━━━ Data

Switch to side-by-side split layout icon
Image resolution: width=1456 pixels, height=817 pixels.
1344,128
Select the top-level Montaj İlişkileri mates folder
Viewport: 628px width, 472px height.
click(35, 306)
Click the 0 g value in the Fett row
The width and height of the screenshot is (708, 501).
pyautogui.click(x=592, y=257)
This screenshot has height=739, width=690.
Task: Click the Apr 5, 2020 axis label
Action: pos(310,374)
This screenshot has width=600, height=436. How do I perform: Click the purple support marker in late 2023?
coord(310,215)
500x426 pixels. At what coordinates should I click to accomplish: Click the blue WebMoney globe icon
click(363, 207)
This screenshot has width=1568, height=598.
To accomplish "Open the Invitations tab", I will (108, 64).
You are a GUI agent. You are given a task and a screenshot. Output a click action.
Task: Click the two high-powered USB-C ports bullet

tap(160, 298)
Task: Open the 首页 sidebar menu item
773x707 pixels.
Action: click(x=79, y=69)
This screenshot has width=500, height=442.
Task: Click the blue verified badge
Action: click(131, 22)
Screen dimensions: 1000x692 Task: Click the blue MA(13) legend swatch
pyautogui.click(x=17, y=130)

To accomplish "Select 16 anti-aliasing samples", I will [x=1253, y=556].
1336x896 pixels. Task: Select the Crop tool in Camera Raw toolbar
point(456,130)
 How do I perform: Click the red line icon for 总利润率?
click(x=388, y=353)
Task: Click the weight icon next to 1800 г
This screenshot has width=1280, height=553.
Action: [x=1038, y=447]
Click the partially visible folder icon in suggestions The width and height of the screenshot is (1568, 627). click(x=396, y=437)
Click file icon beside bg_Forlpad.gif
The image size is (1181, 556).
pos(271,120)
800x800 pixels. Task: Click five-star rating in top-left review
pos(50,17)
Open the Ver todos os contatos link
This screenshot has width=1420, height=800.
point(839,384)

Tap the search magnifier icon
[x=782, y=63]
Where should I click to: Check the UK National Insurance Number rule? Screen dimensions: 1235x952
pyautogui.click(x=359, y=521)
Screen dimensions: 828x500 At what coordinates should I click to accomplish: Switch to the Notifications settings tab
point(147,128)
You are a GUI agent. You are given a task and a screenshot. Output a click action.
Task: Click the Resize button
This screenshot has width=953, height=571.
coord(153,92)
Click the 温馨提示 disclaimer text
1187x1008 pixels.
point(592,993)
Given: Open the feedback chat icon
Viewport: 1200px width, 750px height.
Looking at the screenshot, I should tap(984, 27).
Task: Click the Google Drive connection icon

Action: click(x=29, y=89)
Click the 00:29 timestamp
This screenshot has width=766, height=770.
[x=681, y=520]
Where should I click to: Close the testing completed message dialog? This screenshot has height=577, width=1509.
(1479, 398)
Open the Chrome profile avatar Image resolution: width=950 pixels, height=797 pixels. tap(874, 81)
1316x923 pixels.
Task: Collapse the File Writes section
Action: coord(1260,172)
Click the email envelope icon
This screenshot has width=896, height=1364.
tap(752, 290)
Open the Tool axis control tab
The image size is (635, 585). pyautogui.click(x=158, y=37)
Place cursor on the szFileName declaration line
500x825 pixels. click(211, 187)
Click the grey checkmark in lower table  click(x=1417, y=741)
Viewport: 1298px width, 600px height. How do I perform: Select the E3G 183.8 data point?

━━━━━━

- [Task prompt] Each line of the listing should be reproduced without any alteration.

- [Written answer]
Switch to side-by-side split layout icon
Image resolution: width=1456 pixels, height=817 pixels.
1344,128
Select the top-level Montaj İlişkileri mates folder
Viewport: 628px width, 472px height.
click(35, 306)
Click the 0 g value in the Fett row
The width and height of the screenshot is (708, 501).
pyautogui.click(x=592, y=257)
This screenshot has height=739, width=690.
Task: Click the Apr 5, 2020 axis label
Action: pos(310,374)
This screenshot has width=600, height=436. How do I perform: Click the purple support marker in late 2023?
coord(310,215)
500x426 pixels. At what coordinates should I click to accomplish: Click the blue WebMoney globe icon
click(363, 207)
This screenshot has width=1568, height=598.
To accomplish "Open the Invitations tab", I will (108, 64).
You are a GUI agent. You are given a task and a screenshot. Output a click action.
Task: Click the two high-powered USB-C ports bullet

tap(160, 298)
Task: Open the 首页 sidebar menu item
773x707 pixels.
Action: click(x=79, y=69)
This screenshot has width=500, height=442.
Task: Click the blue verified badge
Action: click(131, 22)
Screen dimensions: 1000x692 Task: Click the blue MA(13) legend swatch
pyautogui.click(x=17, y=130)

To accomplish "Select 16 anti-aliasing samples", I will [x=1253, y=556].
1336x896 pixels. Task: Select the Crop tool in Camera Raw toolbar
point(456,130)
 How do I perform: Click the red line icon for 总利润率?
click(x=388, y=353)
Task: Click the weight icon next to 1800 г
This screenshot has width=1280, height=553.
Action: [x=1038, y=447]
Click the partially visible folder icon in suggestions The width and height of the screenshot is (1568, 627). click(x=396, y=437)
Click file icon beside bg_Forlpad.gif
The image size is (1181, 556).
pos(271,120)
800x800 pixels. Task: Click five-star rating in top-left review
pos(50,17)
Open the Ver todos os contatos link
This screenshot has width=1420, height=800.
point(839,384)

Tap the search magnifier icon
[x=782, y=63]
Where should I click to: Check the UK National Insurance Number rule? Screen dimensions: 1235x952
pyautogui.click(x=359, y=521)
Screen dimensions: 828x500 At what coordinates should I click to accomplish: Switch to the Notifications settings tab
point(147,128)
You are a GUI agent. You are given a task and a screenshot. Output a click action.
Task: Click the Resize button
This screenshot has width=953, height=571.
coord(153,92)
Click the 温馨提示 disclaimer text
1187x1008 pixels.
point(592,993)
Given: Open the feedback chat icon
Viewport: 1200px width, 750px height.
Looking at the screenshot, I should tap(984, 27).
Task: Click the Google Drive connection icon

Action: click(x=29, y=89)
Click the 00:29 timestamp
This screenshot has width=766, height=770.
[x=681, y=520]
Where should I click to: Close the testing completed message dialog? This screenshot has height=577, width=1509.
(1479, 398)
Open the Chrome profile avatar Image resolution: width=950 pixels, height=797 pixels. tap(874, 81)
1316x923 pixels.
Task: Collapse the File Writes section
Action: coord(1260,172)
Click the email envelope icon
This screenshot has width=896, height=1364.
tap(752, 290)
Open the Tool axis control tab
The image size is (635, 585). pyautogui.click(x=158, y=37)
Place cursor on the szFileName declaration line
500x825 pixels. click(211, 187)
Click the grey checkmark in lower table  click(x=1417, y=741)
Viewport: 1298px width, 600px height. How do I perform: Select the E3G 183.8 data point?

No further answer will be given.